■ **ASSIGNED TASK**:
Exact copies of all entries are expected.

--*--

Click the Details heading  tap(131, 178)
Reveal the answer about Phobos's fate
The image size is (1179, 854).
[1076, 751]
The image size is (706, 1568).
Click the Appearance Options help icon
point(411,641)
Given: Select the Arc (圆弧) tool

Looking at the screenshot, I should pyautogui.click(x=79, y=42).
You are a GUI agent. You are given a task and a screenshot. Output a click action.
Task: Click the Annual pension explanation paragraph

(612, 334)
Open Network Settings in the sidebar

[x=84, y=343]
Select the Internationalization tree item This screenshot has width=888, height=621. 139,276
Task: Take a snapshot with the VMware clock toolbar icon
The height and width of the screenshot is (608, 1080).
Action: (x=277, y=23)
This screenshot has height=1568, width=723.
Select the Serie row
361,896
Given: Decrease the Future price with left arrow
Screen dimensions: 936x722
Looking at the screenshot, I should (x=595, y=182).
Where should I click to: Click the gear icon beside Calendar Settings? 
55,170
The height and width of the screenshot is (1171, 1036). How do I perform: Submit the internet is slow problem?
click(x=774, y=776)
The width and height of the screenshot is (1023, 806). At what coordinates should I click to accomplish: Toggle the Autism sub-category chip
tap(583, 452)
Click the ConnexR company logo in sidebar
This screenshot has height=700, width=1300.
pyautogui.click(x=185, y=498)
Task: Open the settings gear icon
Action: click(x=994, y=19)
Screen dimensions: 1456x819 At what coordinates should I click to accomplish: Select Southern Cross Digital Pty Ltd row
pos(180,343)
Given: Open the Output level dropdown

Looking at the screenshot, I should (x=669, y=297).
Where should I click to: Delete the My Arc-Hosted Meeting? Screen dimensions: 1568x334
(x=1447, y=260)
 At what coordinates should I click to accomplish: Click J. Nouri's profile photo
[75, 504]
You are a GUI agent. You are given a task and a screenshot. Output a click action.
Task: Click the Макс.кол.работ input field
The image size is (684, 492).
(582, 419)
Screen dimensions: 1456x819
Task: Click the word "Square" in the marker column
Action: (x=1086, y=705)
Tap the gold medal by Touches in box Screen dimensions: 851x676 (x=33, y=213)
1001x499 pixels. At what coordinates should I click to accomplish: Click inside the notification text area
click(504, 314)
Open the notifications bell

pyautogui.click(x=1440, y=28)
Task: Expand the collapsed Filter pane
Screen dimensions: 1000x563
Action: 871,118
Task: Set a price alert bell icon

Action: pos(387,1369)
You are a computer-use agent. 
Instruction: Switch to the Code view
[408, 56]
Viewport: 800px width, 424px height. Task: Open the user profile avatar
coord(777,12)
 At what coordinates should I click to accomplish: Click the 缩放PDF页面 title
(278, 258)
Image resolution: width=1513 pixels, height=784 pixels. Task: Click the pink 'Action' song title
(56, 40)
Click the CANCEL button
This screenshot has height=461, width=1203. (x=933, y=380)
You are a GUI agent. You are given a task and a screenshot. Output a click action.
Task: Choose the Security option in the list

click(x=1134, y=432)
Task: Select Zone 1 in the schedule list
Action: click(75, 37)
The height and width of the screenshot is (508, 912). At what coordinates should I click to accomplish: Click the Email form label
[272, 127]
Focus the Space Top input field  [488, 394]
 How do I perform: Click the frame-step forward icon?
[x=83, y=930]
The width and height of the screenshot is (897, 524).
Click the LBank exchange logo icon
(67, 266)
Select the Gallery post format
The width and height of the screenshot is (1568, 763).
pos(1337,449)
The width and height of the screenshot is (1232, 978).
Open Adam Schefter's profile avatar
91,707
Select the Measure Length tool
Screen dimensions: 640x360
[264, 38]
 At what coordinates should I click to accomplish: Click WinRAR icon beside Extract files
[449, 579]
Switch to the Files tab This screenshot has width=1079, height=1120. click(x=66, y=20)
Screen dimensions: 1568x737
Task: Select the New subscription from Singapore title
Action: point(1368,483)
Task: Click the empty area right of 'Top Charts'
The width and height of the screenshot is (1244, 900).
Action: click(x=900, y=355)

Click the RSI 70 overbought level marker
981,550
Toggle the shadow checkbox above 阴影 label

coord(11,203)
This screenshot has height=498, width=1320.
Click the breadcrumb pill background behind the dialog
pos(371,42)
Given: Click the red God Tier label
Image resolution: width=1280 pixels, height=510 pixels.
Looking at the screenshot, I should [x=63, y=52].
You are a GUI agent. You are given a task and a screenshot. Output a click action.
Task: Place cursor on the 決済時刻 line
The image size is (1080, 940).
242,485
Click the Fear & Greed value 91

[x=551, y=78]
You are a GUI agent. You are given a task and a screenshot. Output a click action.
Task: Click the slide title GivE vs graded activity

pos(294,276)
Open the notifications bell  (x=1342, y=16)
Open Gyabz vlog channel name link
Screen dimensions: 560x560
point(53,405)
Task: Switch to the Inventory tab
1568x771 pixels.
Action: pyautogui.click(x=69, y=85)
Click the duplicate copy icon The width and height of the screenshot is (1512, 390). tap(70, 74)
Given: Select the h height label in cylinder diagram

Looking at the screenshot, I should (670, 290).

--*--

■ **EXPECTED ANSWER**:
Click the Details heading  tap(131, 178)
Reveal the answer about Phobos's fate
The image size is (1179, 854).
[1076, 751]
The image size is (706, 1568).
Click the Appearance Options help icon
point(411,641)
Given: Select the Arc (圆弧) tool

Looking at the screenshot, I should pyautogui.click(x=79, y=42).
You are a GUI agent. You are given a task and a screenshot. Output a click action.
Task: Click the Annual pension explanation paragraph

(612, 334)
Open Network Settings in the sidebar

[x=84, y=343]
Select the Internationalization tree item This screenshot has width=888, height=621. 139,276
Task: Take a snapshot with the VMware clock toolbar icon
The height and width of the screenshot is (608, 1080).
Action: (x=277, y=23)
This screenshot has height=1568, width=723.
Select the Serie row
361,896
Given: Decrease the Future price with left arrow
Screen dimensions: 936x722
Looking at the screenshot, I should (x=595, y=182).
Where should I click to: Click the gear icon beside Calendar Settings? 
55,170
The height and width of the screenshot is (1171, 1036). How do I perform: Submit the internet is slow problem?
click(x=774, y=776)
The width and height of the screenshot is (1023, 806). At what coordinates should I click to accomplish: Toggle the Autism sub-category chip
tap(583, 452)
Click the ConnexR company logo in sidebar
This screenshot has height=700, width=1300.
pyautogui.click(x=185, y=498)
Task: Open the settings gear icon
Action: click(x=994, y=19)
Screen dimensions: 1456x819 At what coordinates should I click to accomplish: Select Southern Cross Digital Pty Ltd row
pos(180,343)
Given: Open the Output level dropdown

Looking at the screenshot, I should (x=669, y=297).
Where should I click to: Delete the My Arc-Hosted Meeting? Screen dimensions: 1568x334
(x=1447, y=260)
 At what coordinates should I click to accomplish: Click J. Nouri's profile photo
[75, 504]
You are a GUI agent. You are given a task and a screenshot. Output a click action.
Task: Click the Макс.кол.работ input field
The image size is (684, 492).
(582, 419)
Screen dimensions: 1456x819
Task: Click the word "Square" in the marker column
Action: (x=1086, y=705)
Tap the gold medal by Touches in box Screen dimensions: 851x676 (x=33, y=213)
1001x499 pixels. At what coordinates should I click to accomplish: Click inside the notification text area
click(504, 314)
Open the notifications bell

pyautogui.click(x=1440, y=28)
Task: Expand the collapsed Filter pane
Screen dimensions: 1000x563
Action: 871,118
Task: Set a price alert bell icon

Action: pos(387,1369)
You are a computer-use agent. 
Instruction: Switch to the Code view
[408, 56]
Viewport: 800px width, 424px height. Task: Open the user profile avatar
coord(777,12)
 At what coordinates should I click to accomplish: Click the 缩放PDF页面 title
(278, 258)
Image resolution: width=1513 pixels, height=784 pixels. Task: Click the pink 'Action' song title
(56, 40)
Click the CANCEL button
This screenshot has height=461, width=1203. (x=933, y=380)
You are a GUI agent. You are given a task and a screenshot. Output a click action.
Task: Choose the Security option in the list

click(x=1134, y=432)
Task: Select Zone 1 in the schedule list
Action: click(75, 37)
The height and width of the screenshot is (508, 912). At what coordinates should I click to accomplish: Click the Email form label
[272, 127]
Focus the Space Top input field  [488, 394]
 How do I perform: Click the frame-step forward icon?
[x=83, y=930]
The width and height of the screenshot is (897, 524).
Click the LBank exchange logo icon
(67, 266)
Select the Gallery post format
The width and height of the screenshot is (1568, 763).
pos(1337,449)
The width and height of the screenshot is (1232, 978).
Open Adam Schefter's profile avatar
91,707
Select the Measure Length tool
Screen dimensions: 640x360
[264, 38]
 At what coordinates should I click to accomplish: Click WinRAR icon beside Extract files
[449, 579]
Switch to the Files tab This screenshot has width=1079, height=1120. click(x=66, y=20)
Screen dimensions: 1568x737
Task: Select the New subscription from Singapore title
Action: point(1368,483)
Task: Click the empty area right of 'Top Charts'
The width and height of the screenshot is (1244, 900).
Action: click(x=900, y=355)

Click the RSI 70 overbought level marker
981,550
Toggle the shadow checkbox above 阴影 label

coord(11,203)
This screenshot has height=498, width=1320.
Click the breadcrumb pill background behind the dialog
pos(371,42)
Given: Click the red God Tier label
Image resolution: width=1280 pixels, height=510 pixels.
Looking at the screenshot, I should [x=63, y=52].
You are a GUI agent. You are given a task and a screenshot. Output a click action.
Task: Place cursor on the 決済時刻 line
The image size is (1080, 940).
242,485
Click the Fear & Greed value 91

[x=551, y=78]
You are a GUI agent. You are given a task and a screenshot. Output a click action.
Task: Click the slide title GivE vs graded activity

pos(294,276)
Open the notifications bell  (x=1342, y=16)
Open Gyabz vlog channel name link
Screen dimensions: 560x560
point(53,405)
Task: Switch to the Inventory tab
1568x771 pixels.
Action: pyautogui.click(x=69, y=85)
Click the duplicate copy icon The width and height of the screenshot is (1512, 390). tap(70, 74)
Given: Select the h height label in cylinder diagram

Looking at the screenshot, I should (670, 290).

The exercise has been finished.